Switch every "Given" in the lines below to "Prompt", and write the lines out again with everything else unchanged. Leave the pictures out.
**** Records supplied
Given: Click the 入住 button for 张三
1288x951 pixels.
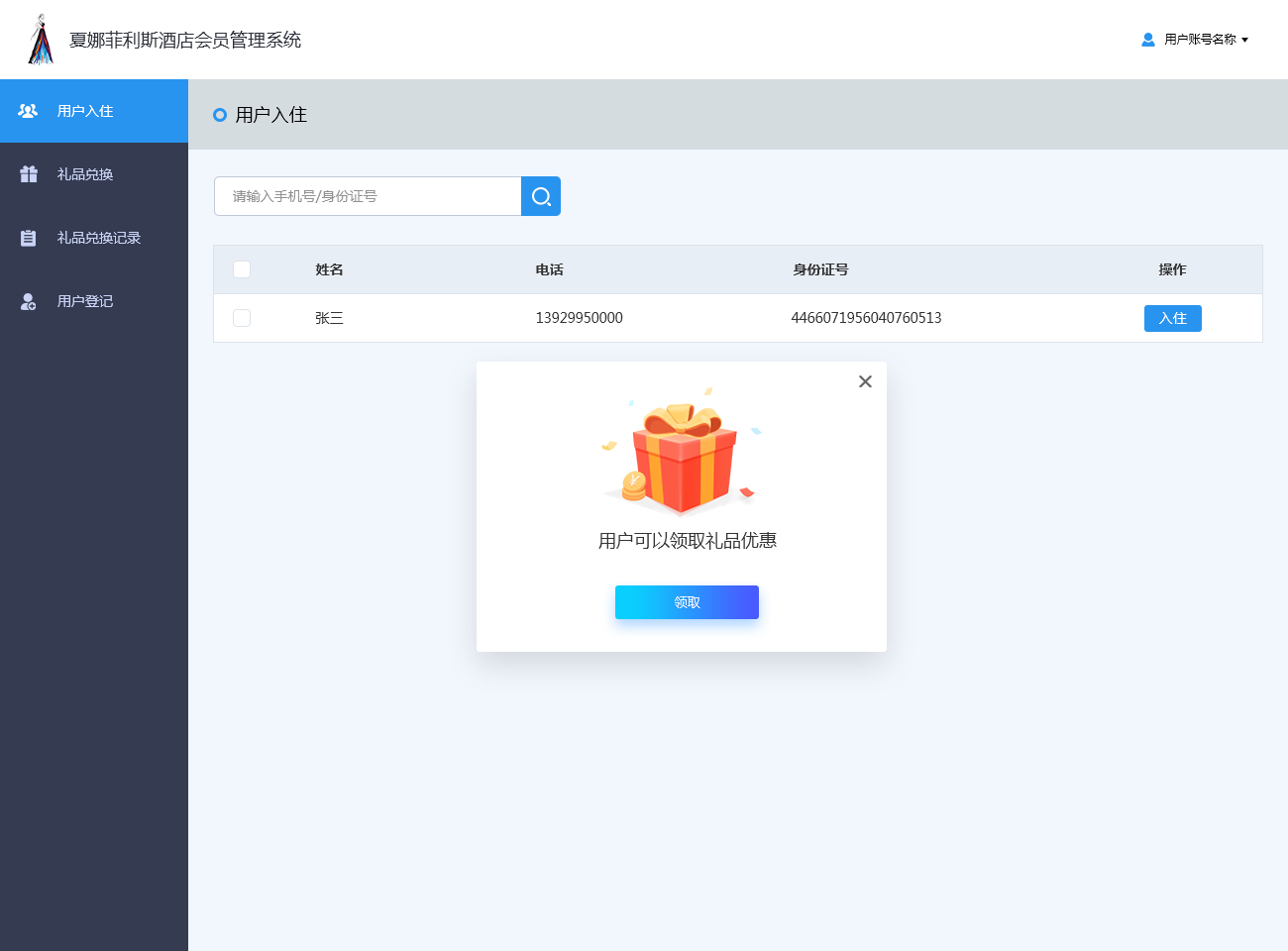Looking at the screenshot, I should click(x=1172, y=318).
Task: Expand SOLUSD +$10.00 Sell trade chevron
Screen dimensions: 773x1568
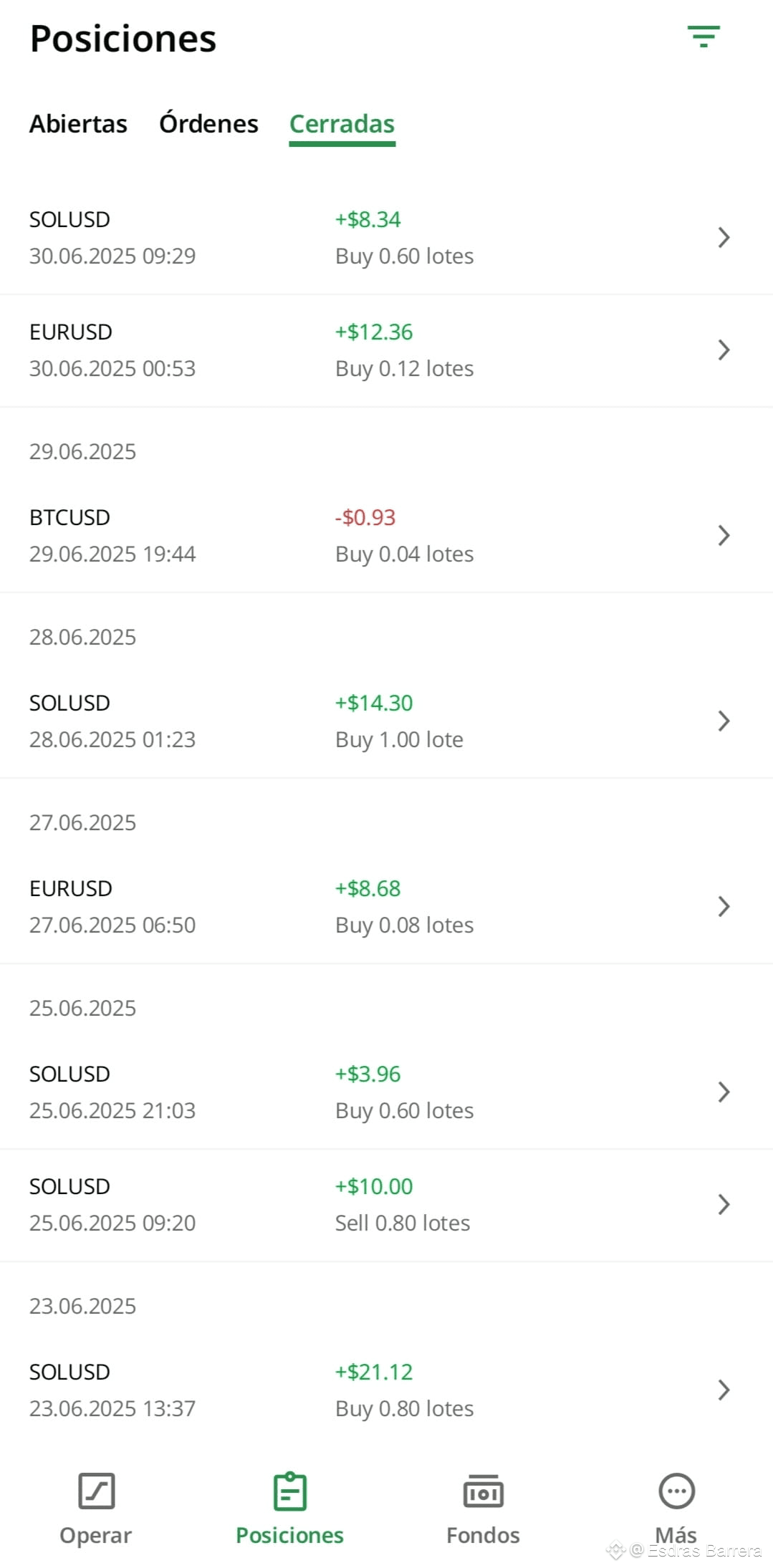Action: click(x=724, y=1204)
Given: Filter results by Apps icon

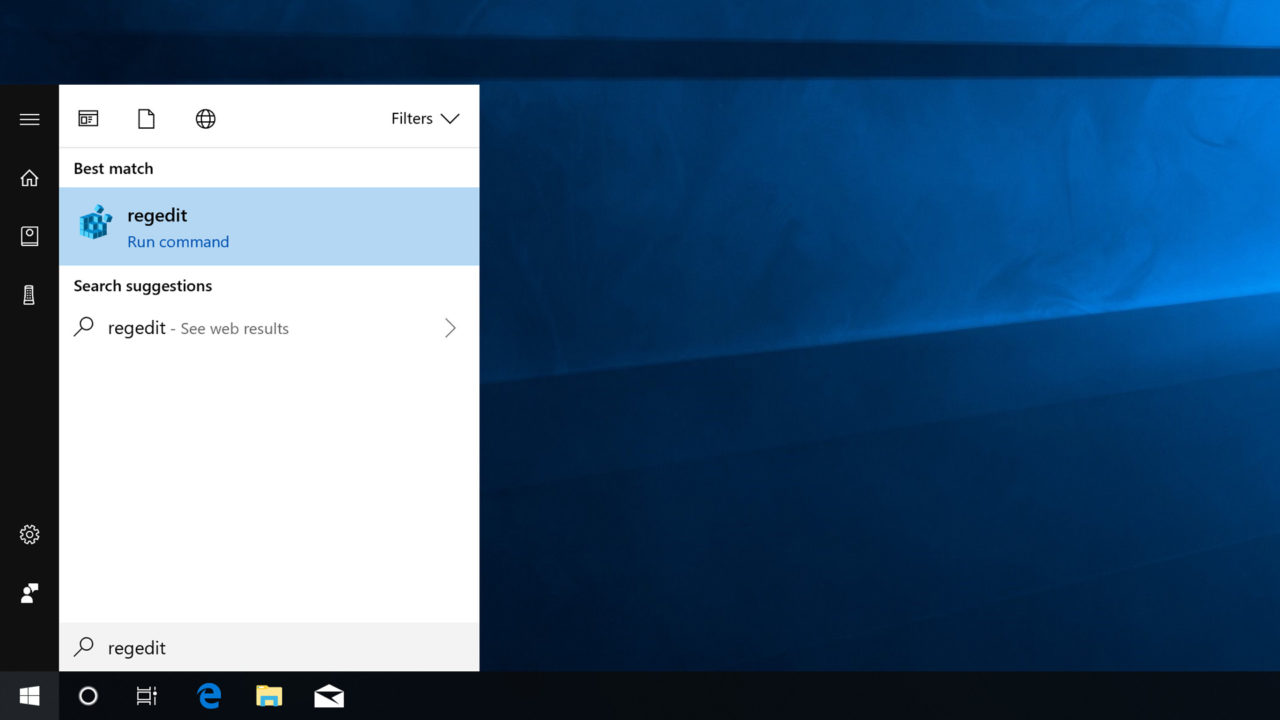Looking at the screenshot, I should [x=88, y=119].
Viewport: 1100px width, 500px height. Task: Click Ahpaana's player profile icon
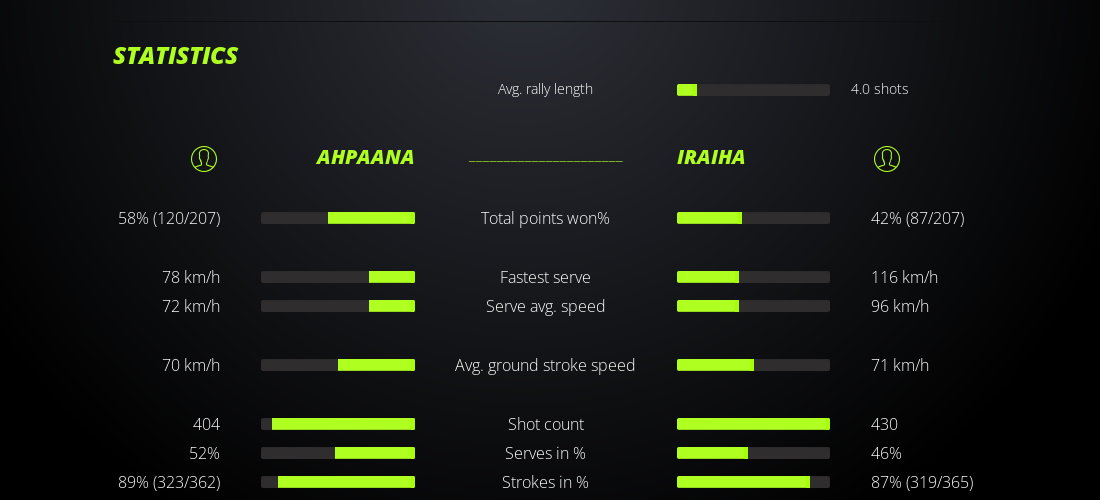point(204,159)
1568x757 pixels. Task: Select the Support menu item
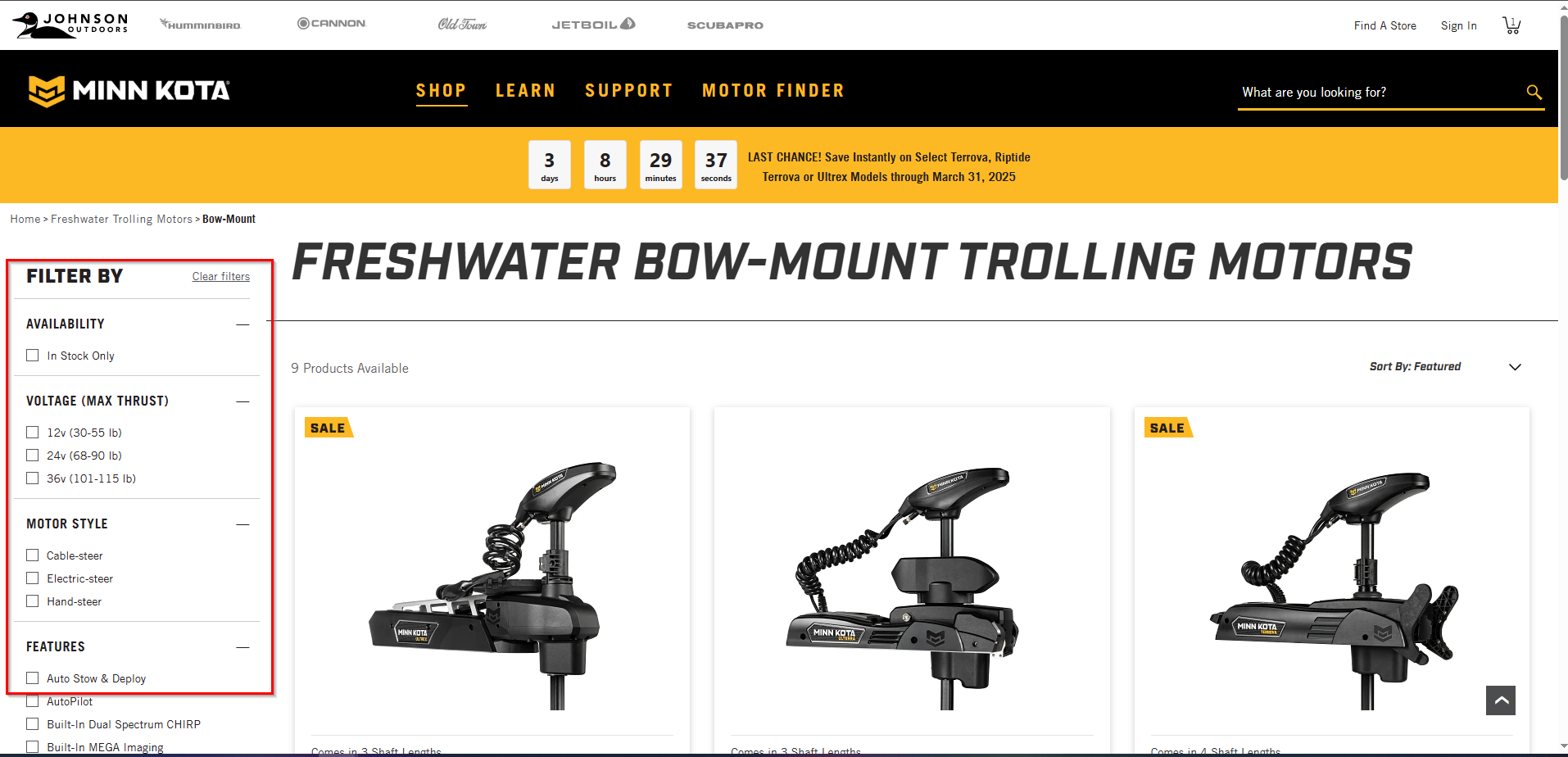click(x=629, y=91)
********
• _Task response_
Prompt: Click the 入住 button for 张三
1288x951 pixels.
Looking at the screenshot, I should click(x=1172, y=318).
Task: Expand SOLUSD +$10.00 Sell trade chevron
Screen dimensions: 773x1568
Action: click(x=724, y=1204)
Prompt: Filter results by Apps icon

Looking at the screenshot, I should [x=88, y=119].
Viewport: 1100px width, 500px height. Task: Click Ahpaana's player profile icon
point(204,159)
1568x757 pixels. Task: Select the Support menu item
click(x=629, y=91)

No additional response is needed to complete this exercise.